*** Opening DATASET RECORDS ***
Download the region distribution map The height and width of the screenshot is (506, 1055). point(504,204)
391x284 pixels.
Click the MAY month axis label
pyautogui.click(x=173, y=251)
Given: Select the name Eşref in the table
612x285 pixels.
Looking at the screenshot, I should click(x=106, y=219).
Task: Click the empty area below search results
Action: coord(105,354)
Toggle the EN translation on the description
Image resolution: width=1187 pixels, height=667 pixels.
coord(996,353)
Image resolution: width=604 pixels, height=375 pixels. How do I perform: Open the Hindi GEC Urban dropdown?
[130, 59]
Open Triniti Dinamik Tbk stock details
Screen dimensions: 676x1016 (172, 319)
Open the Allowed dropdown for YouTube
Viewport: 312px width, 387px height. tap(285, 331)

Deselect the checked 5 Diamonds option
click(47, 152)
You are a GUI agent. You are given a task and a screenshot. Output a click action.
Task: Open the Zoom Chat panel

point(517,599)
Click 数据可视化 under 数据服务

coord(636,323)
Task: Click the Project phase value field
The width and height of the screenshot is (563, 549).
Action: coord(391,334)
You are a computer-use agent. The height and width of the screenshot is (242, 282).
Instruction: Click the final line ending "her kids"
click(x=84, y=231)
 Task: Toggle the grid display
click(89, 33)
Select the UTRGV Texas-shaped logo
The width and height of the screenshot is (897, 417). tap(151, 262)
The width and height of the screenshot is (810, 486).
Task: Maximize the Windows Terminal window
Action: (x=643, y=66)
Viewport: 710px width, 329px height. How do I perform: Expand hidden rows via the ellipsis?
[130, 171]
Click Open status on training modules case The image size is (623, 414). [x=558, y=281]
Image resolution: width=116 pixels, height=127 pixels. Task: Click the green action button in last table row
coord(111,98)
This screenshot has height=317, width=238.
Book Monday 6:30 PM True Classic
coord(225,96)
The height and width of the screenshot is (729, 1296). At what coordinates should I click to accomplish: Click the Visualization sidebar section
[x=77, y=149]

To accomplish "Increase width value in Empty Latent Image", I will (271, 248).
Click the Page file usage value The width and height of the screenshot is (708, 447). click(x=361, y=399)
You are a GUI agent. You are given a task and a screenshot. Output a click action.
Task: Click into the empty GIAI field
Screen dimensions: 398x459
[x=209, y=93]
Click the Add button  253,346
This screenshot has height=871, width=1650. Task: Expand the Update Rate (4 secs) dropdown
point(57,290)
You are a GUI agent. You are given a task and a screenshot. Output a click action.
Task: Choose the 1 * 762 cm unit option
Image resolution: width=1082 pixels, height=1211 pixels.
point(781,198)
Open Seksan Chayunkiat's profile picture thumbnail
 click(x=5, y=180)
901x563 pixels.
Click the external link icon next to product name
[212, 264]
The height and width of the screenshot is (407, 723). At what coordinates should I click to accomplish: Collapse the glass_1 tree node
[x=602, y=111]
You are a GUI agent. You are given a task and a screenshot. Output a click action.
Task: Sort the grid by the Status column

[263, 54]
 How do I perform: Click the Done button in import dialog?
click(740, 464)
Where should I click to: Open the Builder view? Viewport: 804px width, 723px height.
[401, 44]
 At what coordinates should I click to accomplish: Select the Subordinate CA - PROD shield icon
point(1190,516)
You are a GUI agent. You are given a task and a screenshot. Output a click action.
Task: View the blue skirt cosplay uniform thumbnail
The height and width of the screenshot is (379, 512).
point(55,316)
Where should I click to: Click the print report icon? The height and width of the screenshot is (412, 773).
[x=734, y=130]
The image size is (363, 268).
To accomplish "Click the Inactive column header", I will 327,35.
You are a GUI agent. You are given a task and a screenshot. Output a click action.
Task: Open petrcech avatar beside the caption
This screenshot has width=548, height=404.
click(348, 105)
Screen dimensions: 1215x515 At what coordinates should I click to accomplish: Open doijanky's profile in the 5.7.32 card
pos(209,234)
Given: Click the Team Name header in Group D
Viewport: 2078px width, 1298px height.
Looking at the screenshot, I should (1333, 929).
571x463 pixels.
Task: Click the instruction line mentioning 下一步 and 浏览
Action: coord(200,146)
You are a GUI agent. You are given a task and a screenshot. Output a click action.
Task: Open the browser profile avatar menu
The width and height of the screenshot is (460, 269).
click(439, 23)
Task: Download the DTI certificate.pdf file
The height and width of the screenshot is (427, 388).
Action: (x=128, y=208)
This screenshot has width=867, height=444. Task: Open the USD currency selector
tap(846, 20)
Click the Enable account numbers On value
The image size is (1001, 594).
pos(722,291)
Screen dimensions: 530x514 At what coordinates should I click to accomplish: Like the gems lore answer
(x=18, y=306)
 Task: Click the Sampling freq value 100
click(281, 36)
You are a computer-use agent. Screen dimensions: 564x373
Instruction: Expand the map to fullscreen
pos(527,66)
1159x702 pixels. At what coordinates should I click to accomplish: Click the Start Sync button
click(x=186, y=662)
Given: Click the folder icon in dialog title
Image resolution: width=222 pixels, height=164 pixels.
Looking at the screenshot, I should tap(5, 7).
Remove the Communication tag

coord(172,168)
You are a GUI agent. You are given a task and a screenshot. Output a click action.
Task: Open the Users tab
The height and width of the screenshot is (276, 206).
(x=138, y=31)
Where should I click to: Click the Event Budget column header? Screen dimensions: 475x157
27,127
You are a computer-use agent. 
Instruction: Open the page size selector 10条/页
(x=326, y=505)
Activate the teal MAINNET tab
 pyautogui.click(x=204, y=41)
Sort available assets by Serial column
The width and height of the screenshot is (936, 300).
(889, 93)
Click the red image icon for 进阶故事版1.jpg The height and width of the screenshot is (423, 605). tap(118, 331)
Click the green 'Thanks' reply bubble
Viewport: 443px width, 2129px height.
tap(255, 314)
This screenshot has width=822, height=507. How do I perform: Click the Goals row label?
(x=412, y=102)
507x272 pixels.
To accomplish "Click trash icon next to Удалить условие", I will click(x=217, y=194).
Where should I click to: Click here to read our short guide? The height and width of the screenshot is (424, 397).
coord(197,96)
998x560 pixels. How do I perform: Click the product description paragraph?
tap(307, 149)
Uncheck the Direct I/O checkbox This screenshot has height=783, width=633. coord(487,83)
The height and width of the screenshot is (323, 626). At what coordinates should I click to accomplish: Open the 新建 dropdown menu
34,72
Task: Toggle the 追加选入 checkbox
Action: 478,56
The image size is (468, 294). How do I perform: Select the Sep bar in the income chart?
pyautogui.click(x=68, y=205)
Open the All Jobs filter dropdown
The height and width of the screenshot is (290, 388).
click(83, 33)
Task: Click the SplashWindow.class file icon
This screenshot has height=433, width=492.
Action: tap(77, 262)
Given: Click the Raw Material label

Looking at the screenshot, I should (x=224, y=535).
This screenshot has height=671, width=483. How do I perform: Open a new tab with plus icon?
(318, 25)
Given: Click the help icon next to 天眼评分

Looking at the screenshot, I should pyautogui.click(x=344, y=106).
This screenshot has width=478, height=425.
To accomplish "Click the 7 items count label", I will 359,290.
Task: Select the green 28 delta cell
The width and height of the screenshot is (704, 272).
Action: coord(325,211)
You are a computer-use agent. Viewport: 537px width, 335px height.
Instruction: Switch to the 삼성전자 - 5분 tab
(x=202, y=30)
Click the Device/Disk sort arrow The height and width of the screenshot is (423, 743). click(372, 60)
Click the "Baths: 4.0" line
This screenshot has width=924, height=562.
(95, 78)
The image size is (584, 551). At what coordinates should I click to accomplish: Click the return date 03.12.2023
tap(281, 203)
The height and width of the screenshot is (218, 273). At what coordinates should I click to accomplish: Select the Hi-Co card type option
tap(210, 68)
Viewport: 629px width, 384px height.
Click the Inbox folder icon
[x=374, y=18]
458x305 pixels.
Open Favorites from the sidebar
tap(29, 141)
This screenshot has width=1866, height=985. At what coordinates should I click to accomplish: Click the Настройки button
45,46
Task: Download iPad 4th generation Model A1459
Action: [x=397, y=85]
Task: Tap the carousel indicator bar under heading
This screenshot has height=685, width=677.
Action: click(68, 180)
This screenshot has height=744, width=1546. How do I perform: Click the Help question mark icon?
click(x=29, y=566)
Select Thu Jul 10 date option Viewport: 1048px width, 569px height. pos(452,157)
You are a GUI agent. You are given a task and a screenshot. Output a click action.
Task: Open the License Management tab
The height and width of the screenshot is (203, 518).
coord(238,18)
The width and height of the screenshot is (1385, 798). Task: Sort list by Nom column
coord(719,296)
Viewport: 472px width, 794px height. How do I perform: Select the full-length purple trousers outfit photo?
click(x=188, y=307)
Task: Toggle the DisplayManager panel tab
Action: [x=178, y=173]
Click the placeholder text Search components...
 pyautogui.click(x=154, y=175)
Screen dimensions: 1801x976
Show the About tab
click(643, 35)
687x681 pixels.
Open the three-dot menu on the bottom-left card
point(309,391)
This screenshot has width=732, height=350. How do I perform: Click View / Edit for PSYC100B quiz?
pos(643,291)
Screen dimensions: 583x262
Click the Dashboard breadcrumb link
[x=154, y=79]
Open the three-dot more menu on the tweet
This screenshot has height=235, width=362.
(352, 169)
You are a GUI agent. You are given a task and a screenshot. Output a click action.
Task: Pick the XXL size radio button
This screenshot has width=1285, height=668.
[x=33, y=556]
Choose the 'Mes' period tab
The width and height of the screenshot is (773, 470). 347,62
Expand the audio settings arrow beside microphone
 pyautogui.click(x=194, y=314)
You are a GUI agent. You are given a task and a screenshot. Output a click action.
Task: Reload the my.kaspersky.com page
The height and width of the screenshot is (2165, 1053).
*** Closing DATASET RECORDS ***
### WHAT IS BEING ASKED
Every line above from the line with "458x305 pixels." to the line with "Task: Open the License Management tab", both included, must be reproduced exactly, and no other line may appear.

### COMPLETED TASK
458x305 pixels.
Open Favorites from the sidebar
tap(29, 141)
This screenshot has width=1866, height=985. At what coordinates should I click to accomplish: Click the Настройки button
45,46
Task: Download iPad 4th generation Model A1459
Action: [x=397, y=85]
Task: Tap the carousel indicator bar under heading
This screenshot has height=685, width=677.
Action: click(68, 180)
This screenshot has height=744, width=1546. How do I perform: Click the Help question mark icon?
click(x=29, y=566)
Select Thu Jul 10 date option Viewport: 1048px width, 569px height. pos(452,157)
You are a GUI agent. You are given a task and a screenshot. Output a click action.
Task: Open the License Management tab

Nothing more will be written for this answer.